Anemia tabascana is a fern endemic to the state of Tabasco, Mexico. It grows on road banks on a single hill in Huimanguillo. Like other members of the genus, its leaves are pinnately divided into a single set of leaflets; in fertile leaves, the lowest pair of leaflets projects at right angles to the rest of the leaf and bears spores. The freely forking veins, which do not rejoin one another after forking, and sparse, rather than abundant, hairs on the leaf axes, distinguish it from similar species in the genus.

==Description==
The rhizomes are short and upright, from 7 to 11 mm in diameter. They bear light brown, septate hairs about 1.3 mm long, which extend onto the stipe (the stalk of the leaf, below the blade). The leaves as a whole measure 50 to 90 cm, of which 20 to 43 cm are made up by the stipe, which is usually from one-half to one-third of the total length. The stipes are 0.2 to 0.6 mm and straw-colored. The brown hairs typically extend less than halfway up the stipe, but may go further, particularly in young leaves; by contrast, they may disappear on older leaves.
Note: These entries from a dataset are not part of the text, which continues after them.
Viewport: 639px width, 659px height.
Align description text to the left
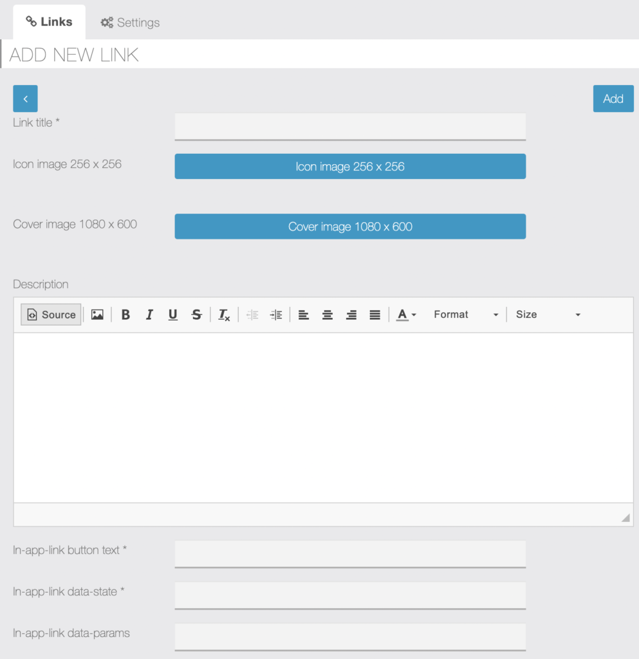(x=303, y=315)
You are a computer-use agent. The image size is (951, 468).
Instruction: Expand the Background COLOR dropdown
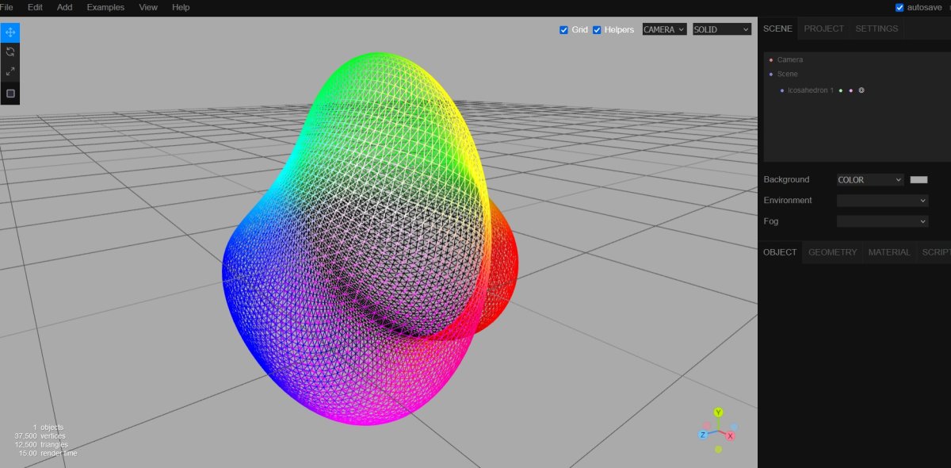pyautogui.click(x=870, y=180)
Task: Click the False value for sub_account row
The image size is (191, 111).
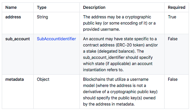Action: coord(173,39)
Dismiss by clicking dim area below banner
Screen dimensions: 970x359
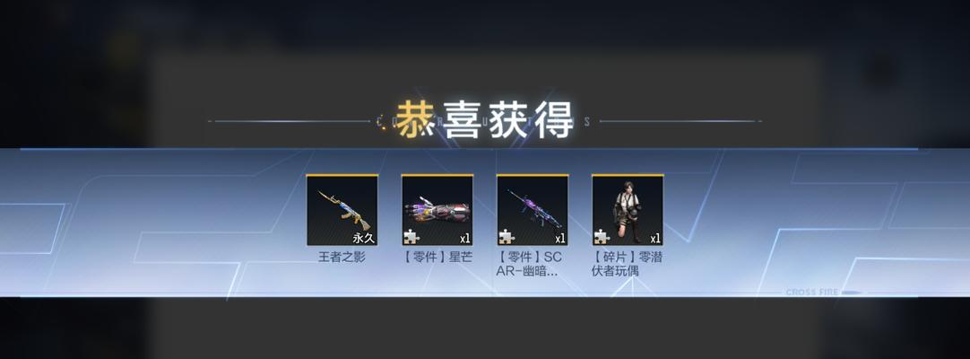pyautogui.click(x=485, y=328)
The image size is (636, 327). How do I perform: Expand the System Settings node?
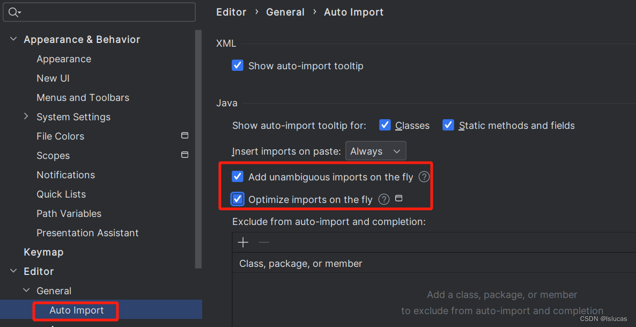26,117
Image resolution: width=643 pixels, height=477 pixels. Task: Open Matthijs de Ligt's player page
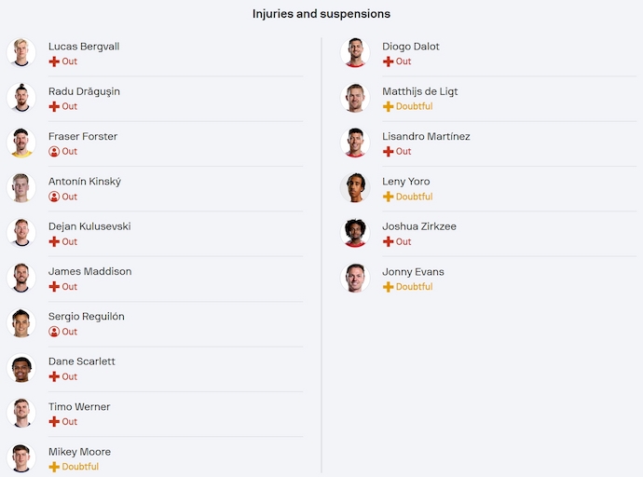coord(419,91)
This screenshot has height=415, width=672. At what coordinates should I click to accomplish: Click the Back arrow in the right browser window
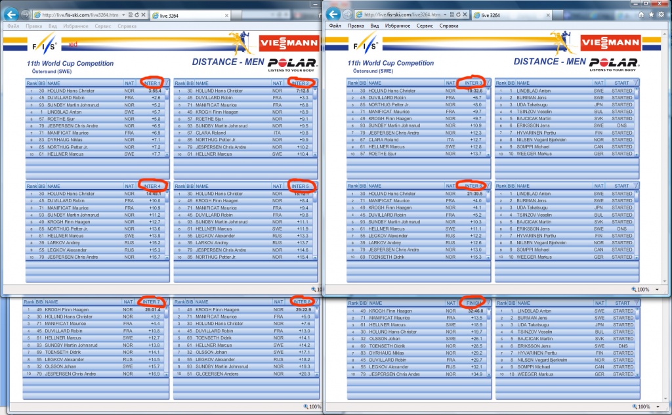click(x=334, y=14)

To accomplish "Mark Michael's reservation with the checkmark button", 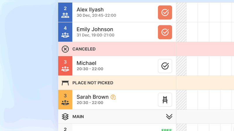I will [x=165, y=66].
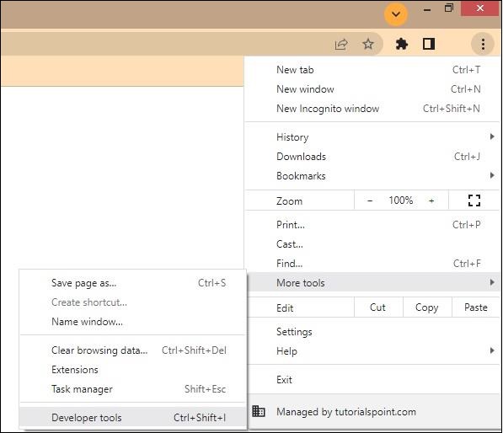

The leaf blades are shaped like a long, narrow triangle, and are pinnately divided into a single set of pinnae (leaflets). The blades are 20 to 48 cm long and 8 to 17 cm wide. The blade tapers gradually to the tip, which is pointed and does not resemble the pinnae. Each blade has 10 to 14 pairs of pinnae, which are 5 to 10 cm long and 1.5 to 3 cm wide. They are opposite one another, or nearly so, on the rachis (leaf axis), and each has a short stalk (1 to 3.5 cm) which is prolonged into a distinct costa (pinna midrib). The lowest pinnae are strongly inequilateral, with the acroscopic side (the side towards the leaf tip) longer than the basiscopic side (the side towards the leaf base); the pinnae bases are distinctly asymmetric, being rounded on the acroscopic side and cut away and wedge-shaped on the basiscopic side. Overall, they are lance-shaped to oval, with acute to obtuse tips. The pinna margins bear small teeth or are irregularly jagged. The veins are free (they do not rejoin one another after forking), one of the distinctive characteristics of the species. They fork two or three times and are slightly raised above the upper surface of the leaf.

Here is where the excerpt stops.